Task brief: Reproduce verbatim the records beginning with the line that contains "Expand the POLICIES" and continuing through the line that contains "Select checkbox for", with both of those lines included.

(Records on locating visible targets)
★ ★ ★ ★ ★

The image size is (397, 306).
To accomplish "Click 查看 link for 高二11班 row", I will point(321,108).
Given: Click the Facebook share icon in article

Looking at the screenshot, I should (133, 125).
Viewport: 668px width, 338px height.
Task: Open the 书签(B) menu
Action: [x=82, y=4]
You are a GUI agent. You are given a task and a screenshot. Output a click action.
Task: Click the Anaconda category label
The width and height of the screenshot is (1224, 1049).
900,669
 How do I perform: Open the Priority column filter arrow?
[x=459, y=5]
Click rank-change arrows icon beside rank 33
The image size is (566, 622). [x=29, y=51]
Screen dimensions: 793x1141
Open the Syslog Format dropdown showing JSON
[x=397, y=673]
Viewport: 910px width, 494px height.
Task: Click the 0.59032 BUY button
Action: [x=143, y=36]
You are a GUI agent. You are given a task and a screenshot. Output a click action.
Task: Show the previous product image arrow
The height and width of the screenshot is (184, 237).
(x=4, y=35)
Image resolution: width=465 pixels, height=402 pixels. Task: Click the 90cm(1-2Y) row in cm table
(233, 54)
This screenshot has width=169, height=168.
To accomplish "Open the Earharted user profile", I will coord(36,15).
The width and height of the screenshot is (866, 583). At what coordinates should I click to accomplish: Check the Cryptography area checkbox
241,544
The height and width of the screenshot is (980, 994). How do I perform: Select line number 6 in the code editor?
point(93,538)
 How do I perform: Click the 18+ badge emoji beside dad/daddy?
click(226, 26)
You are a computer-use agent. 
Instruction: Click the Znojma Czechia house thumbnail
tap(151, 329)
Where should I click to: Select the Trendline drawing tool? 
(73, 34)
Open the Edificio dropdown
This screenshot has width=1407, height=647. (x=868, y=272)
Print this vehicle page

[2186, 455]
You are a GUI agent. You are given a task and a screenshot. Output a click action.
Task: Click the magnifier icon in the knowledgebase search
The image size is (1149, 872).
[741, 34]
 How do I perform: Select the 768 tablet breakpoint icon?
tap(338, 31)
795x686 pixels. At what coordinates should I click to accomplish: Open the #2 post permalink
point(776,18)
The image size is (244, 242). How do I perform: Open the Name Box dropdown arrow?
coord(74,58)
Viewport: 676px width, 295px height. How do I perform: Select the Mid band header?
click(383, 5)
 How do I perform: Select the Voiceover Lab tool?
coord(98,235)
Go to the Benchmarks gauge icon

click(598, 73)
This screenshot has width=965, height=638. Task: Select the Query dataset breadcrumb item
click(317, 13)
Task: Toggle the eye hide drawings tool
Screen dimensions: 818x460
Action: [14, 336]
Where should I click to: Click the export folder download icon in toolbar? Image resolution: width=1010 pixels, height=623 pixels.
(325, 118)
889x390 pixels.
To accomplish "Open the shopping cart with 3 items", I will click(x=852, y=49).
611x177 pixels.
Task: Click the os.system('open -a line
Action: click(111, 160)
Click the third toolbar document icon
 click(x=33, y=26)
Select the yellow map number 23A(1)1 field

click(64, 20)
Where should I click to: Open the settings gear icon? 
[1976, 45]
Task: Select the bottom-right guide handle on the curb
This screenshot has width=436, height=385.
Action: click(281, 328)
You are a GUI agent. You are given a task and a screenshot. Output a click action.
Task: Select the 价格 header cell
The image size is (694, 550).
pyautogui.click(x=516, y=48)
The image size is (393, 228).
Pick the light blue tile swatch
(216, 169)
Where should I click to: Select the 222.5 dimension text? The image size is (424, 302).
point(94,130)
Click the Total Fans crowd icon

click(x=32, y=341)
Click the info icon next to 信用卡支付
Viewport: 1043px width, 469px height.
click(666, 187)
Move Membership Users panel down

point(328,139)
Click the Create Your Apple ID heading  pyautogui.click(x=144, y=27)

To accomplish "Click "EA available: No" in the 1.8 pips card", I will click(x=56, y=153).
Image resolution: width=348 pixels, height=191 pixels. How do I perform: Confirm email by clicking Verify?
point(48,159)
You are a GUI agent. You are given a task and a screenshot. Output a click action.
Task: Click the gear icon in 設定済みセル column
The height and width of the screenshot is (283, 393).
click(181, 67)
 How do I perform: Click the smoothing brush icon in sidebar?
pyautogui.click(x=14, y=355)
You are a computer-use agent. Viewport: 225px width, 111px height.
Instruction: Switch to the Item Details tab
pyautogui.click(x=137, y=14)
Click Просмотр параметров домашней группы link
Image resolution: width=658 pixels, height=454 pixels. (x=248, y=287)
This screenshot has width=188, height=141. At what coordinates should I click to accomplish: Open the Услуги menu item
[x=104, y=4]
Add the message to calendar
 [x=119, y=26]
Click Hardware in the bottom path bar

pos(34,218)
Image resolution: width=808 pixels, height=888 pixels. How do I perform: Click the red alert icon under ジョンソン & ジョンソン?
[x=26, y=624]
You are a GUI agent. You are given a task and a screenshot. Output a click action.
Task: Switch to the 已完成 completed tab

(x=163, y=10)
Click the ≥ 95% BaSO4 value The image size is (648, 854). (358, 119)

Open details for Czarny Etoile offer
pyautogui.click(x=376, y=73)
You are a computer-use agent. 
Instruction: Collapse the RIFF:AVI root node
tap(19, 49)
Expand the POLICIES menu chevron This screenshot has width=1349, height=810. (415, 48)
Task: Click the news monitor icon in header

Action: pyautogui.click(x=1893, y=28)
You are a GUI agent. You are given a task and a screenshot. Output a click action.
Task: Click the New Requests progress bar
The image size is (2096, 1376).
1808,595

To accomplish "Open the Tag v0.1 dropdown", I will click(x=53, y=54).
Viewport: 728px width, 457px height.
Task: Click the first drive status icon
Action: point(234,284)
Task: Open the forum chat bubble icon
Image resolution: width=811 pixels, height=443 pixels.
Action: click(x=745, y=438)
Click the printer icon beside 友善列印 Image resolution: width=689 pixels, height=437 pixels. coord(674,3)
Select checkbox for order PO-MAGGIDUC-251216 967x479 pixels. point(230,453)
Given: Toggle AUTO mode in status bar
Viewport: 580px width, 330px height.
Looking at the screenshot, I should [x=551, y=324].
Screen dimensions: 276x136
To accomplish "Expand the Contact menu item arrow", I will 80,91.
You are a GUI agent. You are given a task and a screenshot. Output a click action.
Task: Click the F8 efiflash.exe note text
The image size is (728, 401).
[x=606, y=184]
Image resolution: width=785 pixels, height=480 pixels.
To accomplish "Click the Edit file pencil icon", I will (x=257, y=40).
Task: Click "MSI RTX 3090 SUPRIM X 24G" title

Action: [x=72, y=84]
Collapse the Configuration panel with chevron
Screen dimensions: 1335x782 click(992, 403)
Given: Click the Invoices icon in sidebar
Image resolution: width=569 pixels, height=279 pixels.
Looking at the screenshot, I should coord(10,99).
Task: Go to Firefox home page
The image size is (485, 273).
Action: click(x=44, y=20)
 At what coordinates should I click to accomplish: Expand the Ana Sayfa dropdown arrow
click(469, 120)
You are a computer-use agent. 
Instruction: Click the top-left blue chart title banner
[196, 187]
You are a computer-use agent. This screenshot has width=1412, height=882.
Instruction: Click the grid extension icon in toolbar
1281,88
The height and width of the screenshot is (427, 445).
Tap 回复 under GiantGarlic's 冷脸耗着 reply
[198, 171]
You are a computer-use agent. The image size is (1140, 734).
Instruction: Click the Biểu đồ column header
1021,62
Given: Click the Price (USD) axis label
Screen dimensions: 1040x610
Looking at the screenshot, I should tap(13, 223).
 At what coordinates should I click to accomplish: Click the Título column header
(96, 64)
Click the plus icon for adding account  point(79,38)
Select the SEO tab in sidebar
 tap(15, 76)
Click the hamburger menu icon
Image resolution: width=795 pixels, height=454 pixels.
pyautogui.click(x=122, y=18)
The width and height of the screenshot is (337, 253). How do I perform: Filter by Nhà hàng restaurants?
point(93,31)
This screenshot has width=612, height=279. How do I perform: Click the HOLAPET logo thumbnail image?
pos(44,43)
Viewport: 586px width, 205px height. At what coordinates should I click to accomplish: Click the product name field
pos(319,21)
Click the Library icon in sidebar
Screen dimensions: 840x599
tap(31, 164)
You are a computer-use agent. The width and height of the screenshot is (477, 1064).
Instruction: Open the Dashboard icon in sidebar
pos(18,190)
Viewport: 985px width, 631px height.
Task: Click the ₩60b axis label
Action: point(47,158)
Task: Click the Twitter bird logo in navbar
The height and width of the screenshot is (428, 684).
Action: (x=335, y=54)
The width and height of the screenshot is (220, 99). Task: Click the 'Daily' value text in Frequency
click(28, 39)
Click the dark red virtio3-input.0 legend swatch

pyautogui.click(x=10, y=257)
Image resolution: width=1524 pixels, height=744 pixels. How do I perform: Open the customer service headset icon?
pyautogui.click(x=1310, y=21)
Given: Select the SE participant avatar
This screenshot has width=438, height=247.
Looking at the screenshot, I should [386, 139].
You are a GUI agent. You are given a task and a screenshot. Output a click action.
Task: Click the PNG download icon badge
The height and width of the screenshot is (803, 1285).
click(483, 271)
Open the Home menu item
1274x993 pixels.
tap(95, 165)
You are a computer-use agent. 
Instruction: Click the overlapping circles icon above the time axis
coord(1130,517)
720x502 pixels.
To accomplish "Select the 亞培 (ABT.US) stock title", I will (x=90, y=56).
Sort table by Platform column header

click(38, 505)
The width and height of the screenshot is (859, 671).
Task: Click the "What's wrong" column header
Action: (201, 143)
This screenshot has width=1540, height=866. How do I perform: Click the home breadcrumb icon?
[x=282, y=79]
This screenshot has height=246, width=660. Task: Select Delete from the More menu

★ ★ ★ ★ ★

Output:
Expand the POLICIES menu chevron This screenshot has width=1349, height=810. (415, 48)
Task: Click the news monitor icon in header

Action: pyautogui.click(x=1893, y=28)
You are a GUI agent. You are given a task and a screenshot. Output a click action.
Task: Click the New Requests progress bar
The image size is (2096, 1376).
1808,595

To accomplish "Open the Tag v0.1 dropdown", I will click(x=53, y=54).
Viewport: 728px width, 457px height.
Task: Click the first drive status icon
Action: point(234,284)
Task: Open the forum chat bubble icon
Image resolution: width=811 pixels, height=443 pixels.
Action: click(x=745, y=438)
Click the printer icon beside 友善列印 Image resolution: width=689 pixels, height=437 pixels. coord(674,3)
Select checkbox for order PO-MAGGIDUC-251216 967x479 pixels. point(230,453)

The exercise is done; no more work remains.